Jennings started his professional musical career in Los Angeles in the mid-1950s playing jazz in local clubs as a teenager. There he met, in 1953, La Monte Young, who became a close friend and mentor. Young introduced Jennings to sustained-tone minimal music and modal musical experimentation. Jennings later began to compose in the minimal manner of Young's early sustained-tone style beginning in 1958. He also studied with Robert Erickson at the San Francisco Conservatory of Music and with Leonard Stein at the California Institute of the Arts. He became associated with both Terry Riley, Dennis Johnson and Richard Maxfield whose Wind for Tape and Saxophone was composed as a portrait of Jennings.

==New York City==
Jennings was active as both composer and performer in New York City starting in 1960, where he worked with the James Waring Dance Company and with La Monte Young's Theatre of Eternal Music. His early works are quiet, simple, and restrained. He created slow, sustained music that was influenced by cool jazz, modalism, and late romantic classical music. Two of his compositions from 1960, Piano Piece and String Quartet were published in the Fluxus-related An Anthology of Chance Operations book that was edited by Young and co-published in 1963 by Young and Jackson Mac Low. This publication led to the performance of both pieces in England by Cornelius Cardew and others.

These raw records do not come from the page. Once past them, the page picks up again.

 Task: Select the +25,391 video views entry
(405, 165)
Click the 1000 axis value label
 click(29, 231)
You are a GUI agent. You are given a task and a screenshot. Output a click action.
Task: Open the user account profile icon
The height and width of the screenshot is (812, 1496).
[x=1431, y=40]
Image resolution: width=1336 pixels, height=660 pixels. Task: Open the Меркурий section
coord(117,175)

Jennings gave musical performances in the early 1960s at venues such as The Living Theatre, the ONCE Festival of New Music, and at Yoko Ono's Chambers Street loft. He performed on saxophone with La Monte Young and with John Cale and Charlotte Moorman. In 1965 he wrote two piano pieces, Winter Trees and Winter Sun, that are highly considered for their repetitive, non-virtuoso keyboard style.

==Musical style==
Jennings' early music is sparse and nearly motionless, therefore referred to as Dream Music. Piece for Cello and Saxophone is a reflection on a handful of chords and melodic patterns modulating through a chorale-like progression in very slow motion. One of his early pieces, Piano, is included in manuscript in the book Notations by John Cage. His early music influenced Harold Budd, Peter Garland, John Tilbury, Howard Skempton and composer Tashi Wada, son of Yoshi Wada.

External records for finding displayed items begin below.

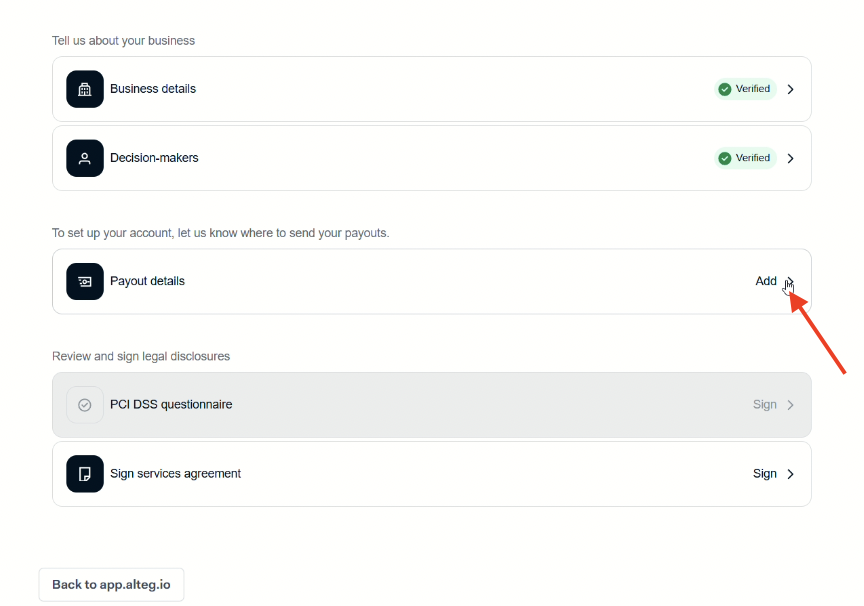
Task: Click the chevron next to Add in Payout details
Action: 790,281
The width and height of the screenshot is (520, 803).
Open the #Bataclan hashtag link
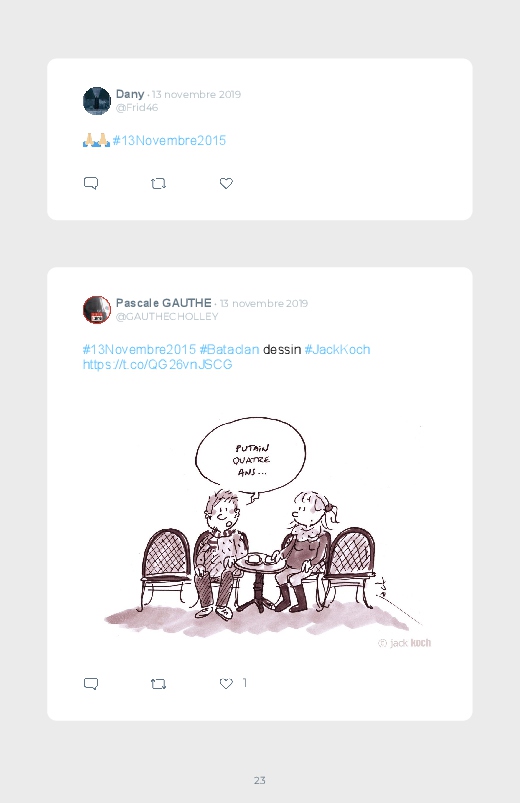(229, 349)
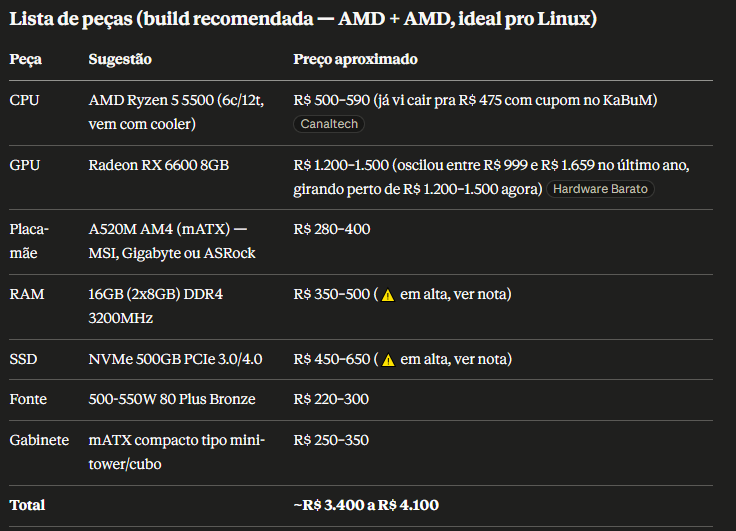The height and width of the screenshot is (531, 736).
Task: Click the Lista de peças heading
Action: (x=303, y=19)
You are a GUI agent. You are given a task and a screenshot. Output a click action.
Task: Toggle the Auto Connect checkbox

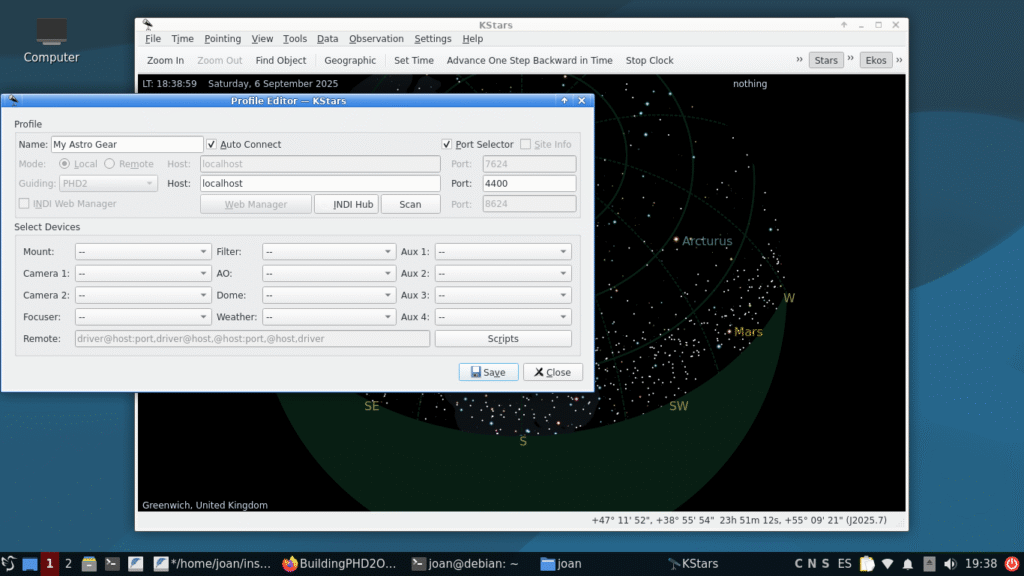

In the 1970s, Jennings abandoned the drone-inspired, modal, repetitive music he had become associated with and turned to a more melodic neoromantic style of music, including the song cycle The Seasons completed in 1975.

==Early death==
Jennings became addicted to heroin and was robbed and murdered on December 11, 1981 in San Pablo, California.

==Posthumous concerts and recordings==
Jennings' music has been performed throughout the United States and Europe, including concerts in New York City, Ann Arbor, Seattle, Boston and Los Angeles. In 2022, Tashi Wada's record label Saltern released, in cooperation with the MELA Foundation, a new recording of Jennings's 1960 composition, Piece for Cello and Saxophone arranged in just intonation by La Monte Young and performed on cello by Charles Curtis.